I miss Gen-san. Kohei-san is coming back tomorrow.

Tuesday, June 14, 2011

Done!

I had a great catching up session with my good friends from SJC.

I nearly died this weekend. Haha. Cos I worked both shifts on Fri (10-22) and Sat (10-23). And had to go SoMA (0930-1330) for another recording, cos didn't get to complete it the last Sunday. And went to work from 16-23. Hahahh. It was a crazy weekend. But well, eh, quite enjoyable.

The korean song at least I got more comfortable to it. But I really cannot sing lar. Hahhaah. But I like the chinese song leh. Got a bit of feel. Hahha. Looking forward to the end product.

Greatest joke of the day.. Cos the producers were not very pleased with the studio and system. And one of the vocalist, after singing, said, "I will 尽力。" And Shermann said, "不可以再尽力了,再尽力它的system不可以了。" And all of us burst into laughter.

As the day approaches, I keep feeling that I can't do it. My confidence drops. How?!

Sometimes I wonder if that day will ever come...

Really don't feel like planning anymore big group gatherings. It's hard when people don't reply. :(

Monday, June 06, 2011

Recording for Song2.

Went to a recording studio in OC SoMa yesterday after work. To help my friend's friend (who is one of the producers) record a demo for an assignment or something. First time doing recording. So scared, excited and nervous. But they are really nice people. :)

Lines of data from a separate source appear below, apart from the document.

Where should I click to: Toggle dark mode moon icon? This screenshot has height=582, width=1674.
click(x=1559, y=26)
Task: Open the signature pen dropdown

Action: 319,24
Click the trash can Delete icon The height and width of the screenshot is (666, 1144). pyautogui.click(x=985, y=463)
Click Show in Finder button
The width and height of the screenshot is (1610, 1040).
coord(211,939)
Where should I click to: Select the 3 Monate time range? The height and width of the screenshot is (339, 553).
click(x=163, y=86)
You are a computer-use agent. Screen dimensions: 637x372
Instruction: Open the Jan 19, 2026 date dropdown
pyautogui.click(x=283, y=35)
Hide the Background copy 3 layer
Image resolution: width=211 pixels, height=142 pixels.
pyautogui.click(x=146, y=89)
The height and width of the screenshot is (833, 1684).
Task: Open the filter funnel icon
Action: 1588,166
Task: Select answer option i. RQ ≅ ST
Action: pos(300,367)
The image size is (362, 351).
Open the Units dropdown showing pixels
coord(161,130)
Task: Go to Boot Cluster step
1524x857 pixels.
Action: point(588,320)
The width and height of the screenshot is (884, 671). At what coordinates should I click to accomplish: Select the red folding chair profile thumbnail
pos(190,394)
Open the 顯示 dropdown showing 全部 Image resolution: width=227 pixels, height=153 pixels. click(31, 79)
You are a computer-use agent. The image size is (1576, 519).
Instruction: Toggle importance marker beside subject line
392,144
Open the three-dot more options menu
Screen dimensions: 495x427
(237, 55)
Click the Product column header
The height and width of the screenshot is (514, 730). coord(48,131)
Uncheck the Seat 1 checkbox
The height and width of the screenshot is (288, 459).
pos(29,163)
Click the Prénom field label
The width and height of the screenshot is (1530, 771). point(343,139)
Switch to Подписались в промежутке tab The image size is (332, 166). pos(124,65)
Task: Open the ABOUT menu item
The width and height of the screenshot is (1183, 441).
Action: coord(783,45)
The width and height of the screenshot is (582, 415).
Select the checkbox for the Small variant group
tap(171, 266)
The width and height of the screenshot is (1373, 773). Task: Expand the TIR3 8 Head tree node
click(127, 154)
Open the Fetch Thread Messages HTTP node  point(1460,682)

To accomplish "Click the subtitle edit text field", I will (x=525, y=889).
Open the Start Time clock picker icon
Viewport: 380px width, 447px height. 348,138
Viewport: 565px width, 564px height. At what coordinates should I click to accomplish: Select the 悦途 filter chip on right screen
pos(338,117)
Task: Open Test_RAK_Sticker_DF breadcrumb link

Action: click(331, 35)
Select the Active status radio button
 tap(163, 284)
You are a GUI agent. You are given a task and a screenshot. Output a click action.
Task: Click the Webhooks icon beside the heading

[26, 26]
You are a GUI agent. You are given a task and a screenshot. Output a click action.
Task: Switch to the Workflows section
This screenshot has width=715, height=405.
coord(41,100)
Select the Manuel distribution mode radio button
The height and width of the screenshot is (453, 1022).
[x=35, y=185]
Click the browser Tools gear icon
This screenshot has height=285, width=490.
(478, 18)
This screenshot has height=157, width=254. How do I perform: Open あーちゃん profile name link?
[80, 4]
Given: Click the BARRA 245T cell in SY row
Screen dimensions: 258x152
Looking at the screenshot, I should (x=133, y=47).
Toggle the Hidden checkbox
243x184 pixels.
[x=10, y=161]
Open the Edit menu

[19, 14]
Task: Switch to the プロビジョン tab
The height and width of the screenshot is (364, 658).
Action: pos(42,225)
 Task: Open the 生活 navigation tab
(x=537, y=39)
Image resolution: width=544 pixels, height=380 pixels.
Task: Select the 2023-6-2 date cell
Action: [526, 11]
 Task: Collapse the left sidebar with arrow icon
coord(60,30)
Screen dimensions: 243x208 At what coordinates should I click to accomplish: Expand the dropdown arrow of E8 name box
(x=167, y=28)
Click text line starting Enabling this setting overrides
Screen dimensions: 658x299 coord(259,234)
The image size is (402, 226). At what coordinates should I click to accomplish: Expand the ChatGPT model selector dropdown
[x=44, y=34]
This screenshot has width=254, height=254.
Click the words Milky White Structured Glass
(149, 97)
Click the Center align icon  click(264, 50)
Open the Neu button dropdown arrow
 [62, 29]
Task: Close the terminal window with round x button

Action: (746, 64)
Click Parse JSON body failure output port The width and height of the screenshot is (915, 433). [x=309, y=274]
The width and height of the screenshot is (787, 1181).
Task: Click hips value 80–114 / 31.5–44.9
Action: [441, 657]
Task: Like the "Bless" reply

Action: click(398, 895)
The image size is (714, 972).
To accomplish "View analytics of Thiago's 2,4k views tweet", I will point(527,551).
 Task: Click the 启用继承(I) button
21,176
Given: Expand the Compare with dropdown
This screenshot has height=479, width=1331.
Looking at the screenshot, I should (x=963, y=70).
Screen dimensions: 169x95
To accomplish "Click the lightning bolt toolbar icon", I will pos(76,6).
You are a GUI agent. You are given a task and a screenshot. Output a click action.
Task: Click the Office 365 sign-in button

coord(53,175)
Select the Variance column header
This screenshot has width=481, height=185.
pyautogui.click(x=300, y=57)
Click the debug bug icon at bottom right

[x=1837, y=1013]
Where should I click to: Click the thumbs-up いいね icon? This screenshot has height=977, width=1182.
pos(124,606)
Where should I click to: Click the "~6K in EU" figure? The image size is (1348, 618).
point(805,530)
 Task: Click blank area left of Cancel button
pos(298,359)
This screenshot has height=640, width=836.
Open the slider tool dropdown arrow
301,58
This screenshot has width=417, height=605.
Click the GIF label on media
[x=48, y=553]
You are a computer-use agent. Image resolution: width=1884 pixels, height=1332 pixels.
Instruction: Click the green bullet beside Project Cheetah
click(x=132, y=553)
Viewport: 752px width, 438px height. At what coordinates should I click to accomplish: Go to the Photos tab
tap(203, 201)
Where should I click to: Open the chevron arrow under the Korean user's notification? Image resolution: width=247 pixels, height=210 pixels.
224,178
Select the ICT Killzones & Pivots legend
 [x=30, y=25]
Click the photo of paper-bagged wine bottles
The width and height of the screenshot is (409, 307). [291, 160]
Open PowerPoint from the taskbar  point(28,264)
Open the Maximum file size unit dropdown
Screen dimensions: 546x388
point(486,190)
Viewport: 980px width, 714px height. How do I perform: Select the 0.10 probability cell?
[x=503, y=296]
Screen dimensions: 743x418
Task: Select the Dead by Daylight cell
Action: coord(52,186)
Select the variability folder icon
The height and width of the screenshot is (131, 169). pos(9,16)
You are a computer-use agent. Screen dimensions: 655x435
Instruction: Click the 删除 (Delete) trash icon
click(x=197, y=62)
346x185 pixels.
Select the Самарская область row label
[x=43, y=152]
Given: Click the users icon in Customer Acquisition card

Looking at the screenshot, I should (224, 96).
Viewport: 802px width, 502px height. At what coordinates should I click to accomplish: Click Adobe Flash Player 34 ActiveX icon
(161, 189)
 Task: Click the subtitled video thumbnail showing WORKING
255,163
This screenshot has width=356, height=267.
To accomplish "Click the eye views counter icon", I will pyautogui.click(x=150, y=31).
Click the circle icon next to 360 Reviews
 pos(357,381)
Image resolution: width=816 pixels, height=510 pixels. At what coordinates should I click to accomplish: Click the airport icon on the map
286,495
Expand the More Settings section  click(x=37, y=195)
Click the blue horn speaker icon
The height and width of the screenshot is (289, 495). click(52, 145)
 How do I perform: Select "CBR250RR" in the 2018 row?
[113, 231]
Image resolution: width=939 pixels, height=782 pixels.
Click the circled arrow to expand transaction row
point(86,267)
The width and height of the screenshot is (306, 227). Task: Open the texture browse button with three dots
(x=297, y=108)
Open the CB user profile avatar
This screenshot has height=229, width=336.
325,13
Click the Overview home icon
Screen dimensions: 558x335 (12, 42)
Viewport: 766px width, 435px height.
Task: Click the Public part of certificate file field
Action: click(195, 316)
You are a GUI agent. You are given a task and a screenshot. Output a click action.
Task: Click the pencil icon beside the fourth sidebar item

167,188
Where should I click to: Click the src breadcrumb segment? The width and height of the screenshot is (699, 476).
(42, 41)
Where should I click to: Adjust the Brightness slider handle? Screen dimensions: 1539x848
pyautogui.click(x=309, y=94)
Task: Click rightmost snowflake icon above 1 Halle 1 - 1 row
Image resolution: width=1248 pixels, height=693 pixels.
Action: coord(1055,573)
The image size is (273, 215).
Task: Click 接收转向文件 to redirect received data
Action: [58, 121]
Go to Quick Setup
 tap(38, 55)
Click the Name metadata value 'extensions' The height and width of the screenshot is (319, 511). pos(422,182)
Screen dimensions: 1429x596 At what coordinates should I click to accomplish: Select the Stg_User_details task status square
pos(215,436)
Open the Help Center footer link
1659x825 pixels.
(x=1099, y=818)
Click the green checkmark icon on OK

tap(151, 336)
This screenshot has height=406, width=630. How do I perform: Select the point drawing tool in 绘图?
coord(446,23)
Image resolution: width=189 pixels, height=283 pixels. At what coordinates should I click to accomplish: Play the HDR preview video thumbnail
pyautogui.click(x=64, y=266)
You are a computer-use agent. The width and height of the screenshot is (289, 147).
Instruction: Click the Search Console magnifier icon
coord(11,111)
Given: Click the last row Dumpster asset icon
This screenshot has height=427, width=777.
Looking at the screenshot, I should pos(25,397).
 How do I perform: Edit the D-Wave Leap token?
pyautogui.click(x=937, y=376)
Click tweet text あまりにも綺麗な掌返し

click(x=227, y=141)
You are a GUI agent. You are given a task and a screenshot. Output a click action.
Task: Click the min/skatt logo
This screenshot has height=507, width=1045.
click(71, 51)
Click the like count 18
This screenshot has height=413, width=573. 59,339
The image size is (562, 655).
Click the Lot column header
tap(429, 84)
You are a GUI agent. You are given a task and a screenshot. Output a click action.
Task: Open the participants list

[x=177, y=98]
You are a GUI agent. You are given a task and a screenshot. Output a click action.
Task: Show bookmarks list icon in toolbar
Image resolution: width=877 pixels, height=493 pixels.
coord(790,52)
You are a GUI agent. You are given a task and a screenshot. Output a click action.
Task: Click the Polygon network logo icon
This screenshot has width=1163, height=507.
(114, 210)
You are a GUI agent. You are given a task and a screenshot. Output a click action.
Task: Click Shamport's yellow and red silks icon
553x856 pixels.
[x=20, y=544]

Work from 10-5. And recording from 7-10. So tiring!! But I had great fun!! :)

So many buttons!!
The producers.


Resting!!
With my nanny of the day.

Recording is tiring but very fun. It's a good and different experience. Now I know how they do recording and how being a singer behind the screens feels like. Haha!!

I really envy people who are so musically talented. :(

I am fulfilled. Have danced, have 'acted' (as calefare) and now, I have sung. Yay! This is gonna be a even more fulfilling holiday and I'm loving it. And work too. Trying to live and enrich my life to the fullest. Yes!

Wednesday, June 01, 2011

This is Life.

How can some people be so childish?! -.- Okay, I choose to ignore this person. How can some people not know that they are not as well-liked as they think they are? Maybe they are not as sensitive to those around them.

Some people just expects too much from you. "Your service was terrible throughout the whole day." It is because your expectations are too high, sir. Our restaurant does not only serve you, and your friends, alone. We have many others to attend too. So what if you are in the VIP room? You are not really that VIP know. Hah. Contradictions but oh well. You get what I mean. We were like dying outside due to the sudden influx of customers.

Is there really no happy endings? Like in fairytale. There isn't, is there? I have seen so many cases of not so happy ending. Okay, failures in relationships. I guess it's really hard. Makes me lose confidence in relationships. Haha. 但我还没到绝望的地步。我会慢慢等,慢慢等,慢慢等。。。

It feels good when friends are there for you when you are feeling sad. Many a times only friends can give you the opinions and suggestions you need. Although you can choose not to listen, it will be good reference. The decision lies in yourself ultimately. But you cannot deny that friends are very important in your life.

I love song lyrics cos some songs can describe how you feel and encourage you.